Share your dilemmas and get honest opinions from other Mumsnetters.

Schools should close early on a Friday

504 replies

Goolagoo · 19/06/2024 21:30

I know this will be very mixed opinion - especially for working parents .

But , I’m a teacher . Over the years I have seen so much in schools regarding PPA time and really unfair practices . I have seen , and experienced , teachers having PPA taken away due to staffing issues . I once saw a teacher have a day of PPA ( a whole day because she wasn’t having it the week after due to staffing issues so would need to plan 2 weeks work in this PPA session ) taken away - it was a Friday too so she was supposed to be having that day to plan for lessons beginning on the Monday . It was taken away due to staffing issues and she was in tears - she had plans that weekend that she had to cancel so she could plan for the week ahead ( I didn’t work in that school , she’s a teacher friend ). I have also had PPA time taken away from me before and I also have never had a class that didn’t get upset at me not being in class and having a supply or a Ta cover . Usuall work that’s done during the cover whilst class teacher is out on PPA isn’t ‘important’ work - it’s a lot of filler work , or work that doesn’t go in books . A lot of children also get anxiety over their class teacher being out and children with SEN especially suffer with this .

I read about a school that decided to close at 1pm every Friday to allow teachers to all have their PPA time . They said that they made the time back with a slightly later finish time / slightly earlier start time and they found that behaviour improved massively. Fridays are usually the end of a long week and filled with behaviour issues and this reduced along with attendance improving . I know some schools around the area do Finish at 1/2 on a Friday and I wonder if this is the reason why .

It seems like it would really make sense !

Maybe even , as TAs don’t get PPA time as they don’t plan , they could offer a kind of after school club ( until normal pick up time ) where the TAs watched the children who’s parents couldn’t do an earlier pick up time .

OP posts:
ttcat37 · 20/06/2024 09:45

norfolkbroadd · 20/06/2024 09:41

You are absolutely a grammar pedant.

“I’m not usually a grammar pedant online”.

The inference here is that I know that what I wrote is pedantry. But, as others have recognised, the OP is a teacher and is responsible for making sure our own children are given the correct information.

Complete the following:
1. In the forum thread about closing schools early on Fridays, what time did the school the original poster read about close each Friday?
2. Quote the forum thread about closing schools early on Fridays between "I read about" and "pick up time .", inclusive.
3. Extend the forum thread about closing schools early on Fridays from the point where it stops.
The lines after this point come from a separate, unrelated source.

Raw data:
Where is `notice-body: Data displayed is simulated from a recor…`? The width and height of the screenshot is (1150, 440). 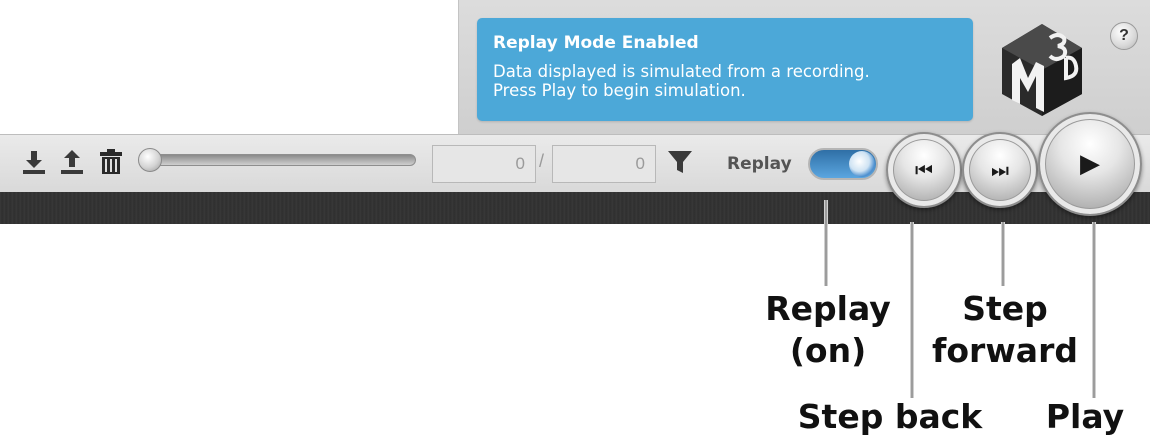
notice-body: Data displayed is simulated from a recor… is located at coordinates (725, 81).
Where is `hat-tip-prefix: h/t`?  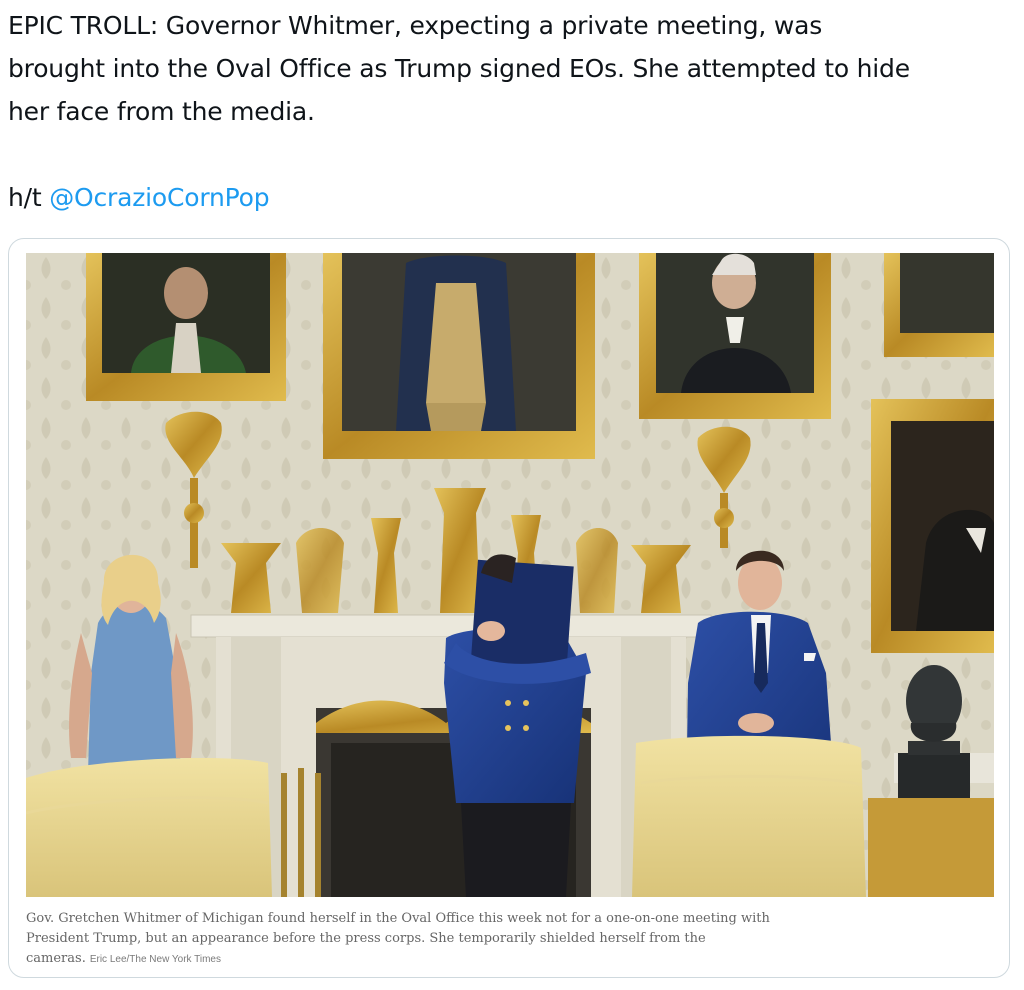 hat-tip-prefix: h/t is located at coordinates (29, 198).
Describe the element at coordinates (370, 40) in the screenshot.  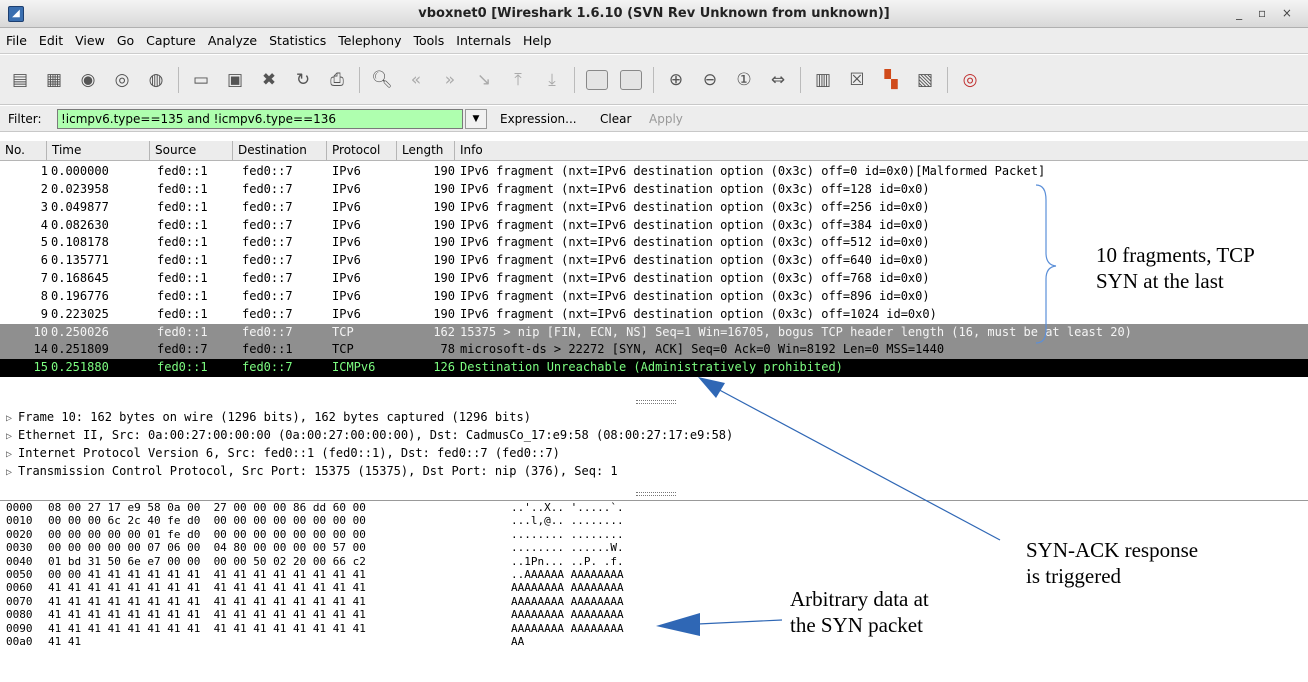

Answers to the exercise:
1. 1pm

2.
I read about a school that decided to close at 1pm every Friday to allow teachers to all have their PPA time . They said that they made the time back with a slightly later finish time / slightly earlier start time and they found that behaviour improved massively. Fridays are usually the end of a long week and filled with behaviour issues and this reduced along with attendance improving . I know some schools around the area do Finish at 1/2 on a Friday and I wonder if this is the reason why .

It seems like it would really make sense !

Maybe even , as TAs don’t get PPA time as they don’t plan , they could offer a kind of after school club ( until normal pick up time ) where the TAs watched the children who’s parents couldn’t do an earlier pick up time .

3.
Jellycatspyjamas · 20/06/2024 09:46

Schools loose a lot of good teachers because they expect them to prepare lessons in a time which is supposed to be their downtime. All teacher work should be done within school hours.

Time away from children isn’t downtime though, in Scotland 12.5 hours a week are available outside contracted contact (teaching) hours, teachers have a 35 hour contract, some of those hours will be outside the school hours of 9-3, but within contracted hours.

norfolkbroadd · 20/06/2024 09:47

Actually @Youdontevengohere the message is what matters the most, any English teacher worth their salt will tell you that. If you obliterate every bit of a child's work with a red pen you risk them being willing to set down their opinions and ideas. They are the utmost most important thing, not whether they leave a space before a comma or capitalise a proper noun.

Apolloneuro · 20/06/2024 09:47

ttcat37 · 20/06/2024 09:36

No way, the school day is short enough as it is.

As a side note, did you know that you don’t type spaces both sides of punctuation? For example when you are typing a comma you are doing this , when actually you should not have a space between the word and the comma, like this. The space comes after the comma and before the next word. For brackets, the space comes after the word (then no space between the bracketed words and brackets) like this.
I’m not usually a grammar pedant online but as a teacher you should know what is correct.

Do you know a comma needs to be placed before a co-ordinating conjunction?

BestZebbie · 20/06/2024 09:47

norfolkbroadd · 20/06/2024 09:39

Let me tell you a little bit about the workload of a full time English teacher. There are 25 teachings periods in a week, so let's be very generous and say you teach 21 of those. The rest are PPE time.

The teacher has a Yr7 class, a Yr 8 class, a Yr10 class, a Yr 11 class and a Year 13 class. 30 kids in the first four, 10 in the A Level class. A total of 130 kids taught over the course of a week. On top of that you have a tutor group of 30 students, who you see for 25 mins every morning and ten minutes every afternoon. 2hrs 55mins a week is spent on tutor time.

So each lesson has to be planned and resourced in advance, with you going over the topic and creating or adapting resources, also thinking about the differing abilities in the group and differentiating for less/more able children. Let's say you're pretty quick at this and it takes around half an hour per lesson. That's over 10 hours planning a week.

You need to give each student homework once a week (school policy) and you need to mark their work at least once a week. There no right and wrong answers in English so no ticking, crossing and adding up. Each piece of work has to be marked forensically, and comments given at the end, generally with a positive comment and a target to work on in the future.

Let's be generous and say it takes ten minutes per student to mark a piece of written work, write up comments etc. 10 x 130 = 1300 minutes - that's 21.667 hours. On marking.

There's a new syllabus out and none of the books on it have been taught before, so you and a colleague from the department are collaborating on creating a scheme of work and resources for a new text. You need to plan at least fifteen lessons over an hour long. Let's say it takes you half an hour to plan a lesson (it doesn't, it can take longer). That's 7.5 hours.

You have a department meeting every Wednesday and a pastoral one every Thursday. They last at least an hour.

Shall we add those hours up?

It's over 61 hours a week.

Not including parents evenings, opening evenings, after school clubs, and all the tens of millions of other meetings that crop up over the course of a busy week.

So let's fucking quit with the idea that teachers are playing tiny violins. They're being shafted left right and centre by the government and seemingly now by the general public.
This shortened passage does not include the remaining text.